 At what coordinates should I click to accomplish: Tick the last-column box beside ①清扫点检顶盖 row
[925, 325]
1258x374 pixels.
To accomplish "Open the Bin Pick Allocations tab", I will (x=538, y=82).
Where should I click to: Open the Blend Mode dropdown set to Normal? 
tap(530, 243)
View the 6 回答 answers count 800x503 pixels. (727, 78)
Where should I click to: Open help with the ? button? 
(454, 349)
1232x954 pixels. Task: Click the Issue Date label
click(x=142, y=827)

# # #

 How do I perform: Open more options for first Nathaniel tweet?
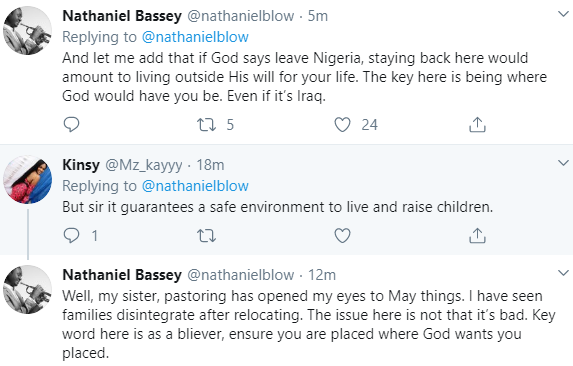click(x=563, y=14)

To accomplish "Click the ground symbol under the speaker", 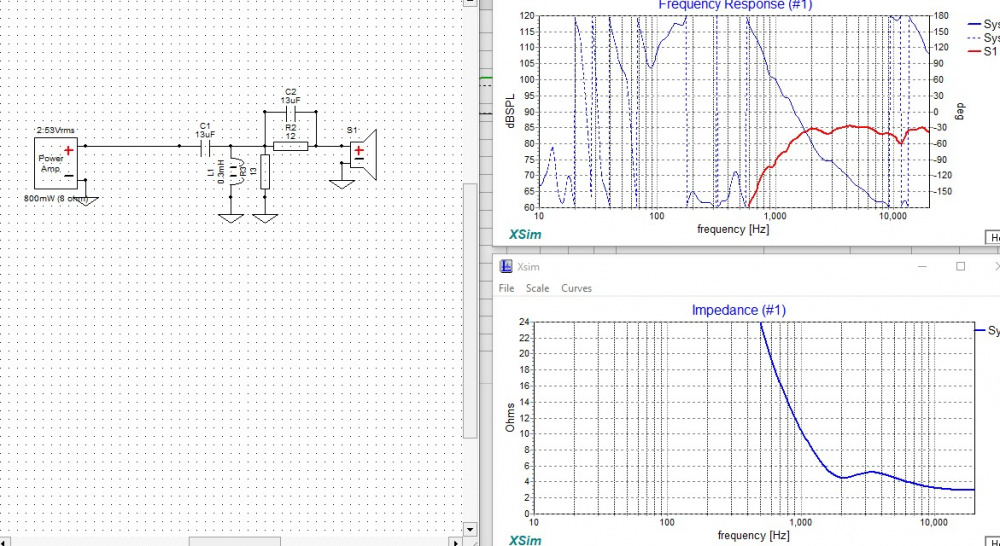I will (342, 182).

# # #

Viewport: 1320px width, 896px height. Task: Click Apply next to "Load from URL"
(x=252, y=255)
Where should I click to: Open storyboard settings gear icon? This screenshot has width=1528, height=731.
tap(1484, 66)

# # #

> _Goal of the exercise_
Look above for the line holding "At what coordinates" and the line holding "View the 6 回答", then output exactly those two lines and every line between them, nothing more.

> _Answer area_
 At what coordinates should I click to accomplish: Tick the last-column box beside ①清扫点检顶盖 row
[925, 325]
1258x374 pixels.
To accomplish "Open the Bin Pick Allocations tab", I will (x=538, y=82).
Where should I click to: Open the Blend Mode dropdown set to Normal? 
tap(530, 243)
View the 6 回答 answers count 800x503 pixels. (727, 78)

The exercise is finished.